The commercial aerospace sector experienced a 10% revenue decline due to inventory reductions at Boeing and Spirit AeroSystems. Additionally, Ducommun Inc reported a $64.4 million GAAP net loss in the third quarter of 2025; a significant portion of this loss was attributable to legal settlements related to the Guaymas fire. The company is still affected by inventory reductions in the commercial aerospace sector, and this situation is expected to continue into 2026.
A significant cash outflow of $95 million occurred due to legal settlements, impacting liquidity. The restructuring program has incurred additional costs, with a projected $500 million in restructuring expenses forecasted by the end of this year.

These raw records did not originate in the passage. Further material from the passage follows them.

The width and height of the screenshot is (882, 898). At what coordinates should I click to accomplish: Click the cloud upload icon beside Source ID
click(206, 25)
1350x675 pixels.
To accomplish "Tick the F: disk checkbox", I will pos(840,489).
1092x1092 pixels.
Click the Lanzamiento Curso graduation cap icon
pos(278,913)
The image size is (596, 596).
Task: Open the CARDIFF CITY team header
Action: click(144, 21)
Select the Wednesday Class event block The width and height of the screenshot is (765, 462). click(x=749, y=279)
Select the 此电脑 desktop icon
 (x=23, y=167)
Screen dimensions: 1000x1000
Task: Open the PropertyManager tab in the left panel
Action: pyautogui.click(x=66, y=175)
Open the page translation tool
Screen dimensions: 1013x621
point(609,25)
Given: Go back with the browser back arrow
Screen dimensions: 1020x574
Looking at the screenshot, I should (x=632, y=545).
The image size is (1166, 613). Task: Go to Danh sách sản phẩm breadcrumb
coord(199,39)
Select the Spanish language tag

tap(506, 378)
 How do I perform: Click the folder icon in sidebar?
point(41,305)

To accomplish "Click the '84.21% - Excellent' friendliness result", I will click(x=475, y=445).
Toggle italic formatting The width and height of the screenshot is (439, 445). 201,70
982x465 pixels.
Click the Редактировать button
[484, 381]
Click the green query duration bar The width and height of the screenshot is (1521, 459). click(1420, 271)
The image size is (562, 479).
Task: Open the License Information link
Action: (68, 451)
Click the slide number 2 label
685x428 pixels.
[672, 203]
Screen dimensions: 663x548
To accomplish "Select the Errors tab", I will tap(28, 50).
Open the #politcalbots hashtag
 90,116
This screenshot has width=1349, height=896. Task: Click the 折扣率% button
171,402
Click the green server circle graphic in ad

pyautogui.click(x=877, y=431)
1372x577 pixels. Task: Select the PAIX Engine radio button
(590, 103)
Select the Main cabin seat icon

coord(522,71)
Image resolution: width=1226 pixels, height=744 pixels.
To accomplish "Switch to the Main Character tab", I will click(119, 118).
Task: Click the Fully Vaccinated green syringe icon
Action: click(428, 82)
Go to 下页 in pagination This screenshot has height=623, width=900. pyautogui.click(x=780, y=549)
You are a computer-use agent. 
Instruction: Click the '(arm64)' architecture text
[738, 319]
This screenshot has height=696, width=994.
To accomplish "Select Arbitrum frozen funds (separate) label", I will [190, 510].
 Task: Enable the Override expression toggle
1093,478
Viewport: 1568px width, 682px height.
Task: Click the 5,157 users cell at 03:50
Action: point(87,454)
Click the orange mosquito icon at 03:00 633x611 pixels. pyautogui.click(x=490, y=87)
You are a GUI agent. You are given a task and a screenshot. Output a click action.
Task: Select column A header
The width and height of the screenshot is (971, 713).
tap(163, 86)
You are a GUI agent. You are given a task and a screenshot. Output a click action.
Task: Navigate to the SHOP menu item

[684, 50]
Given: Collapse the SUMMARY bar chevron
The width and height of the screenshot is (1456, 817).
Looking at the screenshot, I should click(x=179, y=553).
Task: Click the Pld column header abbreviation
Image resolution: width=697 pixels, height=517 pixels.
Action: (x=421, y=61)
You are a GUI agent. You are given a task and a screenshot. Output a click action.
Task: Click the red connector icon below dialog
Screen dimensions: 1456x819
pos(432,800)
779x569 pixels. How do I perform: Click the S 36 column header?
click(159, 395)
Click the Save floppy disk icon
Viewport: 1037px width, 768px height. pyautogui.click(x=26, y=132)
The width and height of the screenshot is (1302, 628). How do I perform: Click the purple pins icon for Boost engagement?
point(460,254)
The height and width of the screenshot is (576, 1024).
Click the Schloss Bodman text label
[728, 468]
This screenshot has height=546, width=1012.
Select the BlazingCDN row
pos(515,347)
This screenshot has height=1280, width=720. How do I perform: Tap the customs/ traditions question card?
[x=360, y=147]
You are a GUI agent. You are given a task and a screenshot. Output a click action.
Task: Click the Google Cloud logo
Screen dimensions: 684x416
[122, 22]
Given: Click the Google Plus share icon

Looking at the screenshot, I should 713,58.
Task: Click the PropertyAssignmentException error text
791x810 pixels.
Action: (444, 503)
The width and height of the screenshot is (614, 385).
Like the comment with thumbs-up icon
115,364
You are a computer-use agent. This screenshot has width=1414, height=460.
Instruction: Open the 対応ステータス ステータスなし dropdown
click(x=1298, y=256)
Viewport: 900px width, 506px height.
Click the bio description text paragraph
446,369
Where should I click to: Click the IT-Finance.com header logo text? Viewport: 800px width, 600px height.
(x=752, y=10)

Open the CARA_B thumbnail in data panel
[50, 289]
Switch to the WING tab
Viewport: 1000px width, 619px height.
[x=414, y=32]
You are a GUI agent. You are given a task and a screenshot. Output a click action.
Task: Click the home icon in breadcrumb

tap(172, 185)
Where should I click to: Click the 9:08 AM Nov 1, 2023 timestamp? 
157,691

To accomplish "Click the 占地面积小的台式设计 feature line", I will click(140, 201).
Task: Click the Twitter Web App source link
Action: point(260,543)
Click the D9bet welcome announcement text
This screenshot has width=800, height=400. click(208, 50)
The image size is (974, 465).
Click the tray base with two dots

CEO Steve Oswald noted that the Max production rate, affected by Boeing and Spirit, is currently around 26-28 per month, while emphasizing their target to produce parts for 30-40 aircraft per month. He also reported growth in orders from Boeing and Airbus, specifically with additional orders for Airbus platforms.
Chief Financial Officer Suman Mukherjee stated that while pressure from inventory reduction in commercial aerospace is expected to continue in the fourth quarter, the overall mid-to-long-term outlook remains positive. Strong order intake in the defense sector is anticipated to have favorable effects in the fourth quarter.
Management indicated that the engineering products segment accounted for 23% of the revenue mix, and this growth occurred organically, also stating that they will focus on acquisitions to further strengthen this segment. Opportunities for margin expansion in 2025 and 2026 are present, and transitioning product lines to lower-cost locations is expected to yield savings.